A vote for Davis is a vote for the working man!.......or woman regardless of their sexuality or colour of their skin.
I was a miner
I was a docker
I was a railway man
Between the wars
I raised a family
In times of austerity
With sweat at the foundry
Between the wars
James Walsh
Age:21 Occupation: Eeeeerrrrr Live:Bampton, OxonI am currently at college, the main purpose of which is to stand in the library reading French literature in a desperate attempt to catch the attention of a girl I overheard talking about John Paul Sartre in the canteen. She's such a hotty totty fitty! I'd like to marry her one day. Do you have any idea what it's like to love a girl who doesn't even know you exist?
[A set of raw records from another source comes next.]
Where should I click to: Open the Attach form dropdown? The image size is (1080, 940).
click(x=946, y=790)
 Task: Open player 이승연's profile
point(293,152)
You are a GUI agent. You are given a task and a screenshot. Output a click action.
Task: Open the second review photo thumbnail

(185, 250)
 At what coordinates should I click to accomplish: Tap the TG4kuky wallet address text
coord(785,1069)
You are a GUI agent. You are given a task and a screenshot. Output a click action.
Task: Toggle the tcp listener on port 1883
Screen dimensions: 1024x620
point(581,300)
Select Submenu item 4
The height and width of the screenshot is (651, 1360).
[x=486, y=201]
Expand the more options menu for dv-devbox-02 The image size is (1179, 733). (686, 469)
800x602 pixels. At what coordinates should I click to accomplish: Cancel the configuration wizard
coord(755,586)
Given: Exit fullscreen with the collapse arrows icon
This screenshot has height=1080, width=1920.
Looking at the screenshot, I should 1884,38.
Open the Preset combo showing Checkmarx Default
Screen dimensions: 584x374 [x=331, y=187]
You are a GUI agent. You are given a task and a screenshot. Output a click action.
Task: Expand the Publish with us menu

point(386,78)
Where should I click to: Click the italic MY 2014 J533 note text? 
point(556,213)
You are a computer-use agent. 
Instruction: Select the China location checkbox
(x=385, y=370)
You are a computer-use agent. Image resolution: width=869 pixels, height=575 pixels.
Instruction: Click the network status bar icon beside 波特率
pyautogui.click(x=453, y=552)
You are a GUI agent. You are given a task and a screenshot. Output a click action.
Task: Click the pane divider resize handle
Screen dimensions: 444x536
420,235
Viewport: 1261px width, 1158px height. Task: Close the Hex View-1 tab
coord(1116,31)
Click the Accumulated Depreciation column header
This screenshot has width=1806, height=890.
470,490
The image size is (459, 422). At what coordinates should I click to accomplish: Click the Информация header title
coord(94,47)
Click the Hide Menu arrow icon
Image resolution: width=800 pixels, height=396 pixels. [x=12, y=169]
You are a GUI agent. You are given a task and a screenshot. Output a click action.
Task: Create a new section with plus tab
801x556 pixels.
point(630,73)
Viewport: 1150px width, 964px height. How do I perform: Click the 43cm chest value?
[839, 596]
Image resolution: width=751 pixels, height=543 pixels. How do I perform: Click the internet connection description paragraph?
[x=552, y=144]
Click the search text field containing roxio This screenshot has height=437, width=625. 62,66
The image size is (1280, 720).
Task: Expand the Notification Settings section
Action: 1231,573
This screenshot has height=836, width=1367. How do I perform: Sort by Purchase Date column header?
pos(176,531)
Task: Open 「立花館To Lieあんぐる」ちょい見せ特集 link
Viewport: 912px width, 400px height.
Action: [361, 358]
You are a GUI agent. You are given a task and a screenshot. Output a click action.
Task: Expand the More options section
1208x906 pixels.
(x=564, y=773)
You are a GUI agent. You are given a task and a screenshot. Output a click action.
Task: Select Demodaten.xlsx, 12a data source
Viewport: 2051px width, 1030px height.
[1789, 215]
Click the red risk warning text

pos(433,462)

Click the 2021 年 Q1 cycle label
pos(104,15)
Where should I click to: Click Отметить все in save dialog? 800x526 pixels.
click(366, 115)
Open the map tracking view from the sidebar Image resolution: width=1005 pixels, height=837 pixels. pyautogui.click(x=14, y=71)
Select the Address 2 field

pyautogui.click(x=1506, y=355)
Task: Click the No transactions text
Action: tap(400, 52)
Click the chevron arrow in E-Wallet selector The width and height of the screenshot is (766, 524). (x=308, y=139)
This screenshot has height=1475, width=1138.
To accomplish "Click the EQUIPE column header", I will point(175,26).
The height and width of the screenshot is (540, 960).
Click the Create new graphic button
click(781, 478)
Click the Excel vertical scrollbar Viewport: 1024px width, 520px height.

Being a student, i don't really have any skills relevent to anything at all but I feel that I can offer the ability to roll fags from the butts found in ashtrays and can make something almost edible from a bag of flour, a tin of beans and some potatoes that have gone abit green.
Alan Hayward
Age:47 Occupation: Mid life crisis Live: West SwindonHi kids! I'm Alan but you can call me Al

I'm 47 but don't let that throw you, I'm still down with it. I love all the latest pop groups like The Arctic monks and The Fartellis. I think I can bring a fresh and funky vibe to the Trust, I'm also considering growing a ponytail. Maybe we could go to a club and strut our stuff to the latest tuuuunnes by Kings of Len and The Kasabians.
Iain Huddy
Age: 35 Occupation: Shouting Live: Brighton Having supported Swindon for 30 years (I'm supporter of the year if you wanna question me you cunt!) I'd better fucking well get voted onto the board or heads are gonna fucking roll! Despite living in Brighton I am most definitely not a bummer. The thought of grown men joined in some sordid daisy chain of sodomy, their muscular frames glistening with sweat as they indulge themselves in........eeerrr, I'm definately not gay!
Through my business I have built up some strong connections with various gangsters and hitmen so if I don't get voted on I'll have you all shot.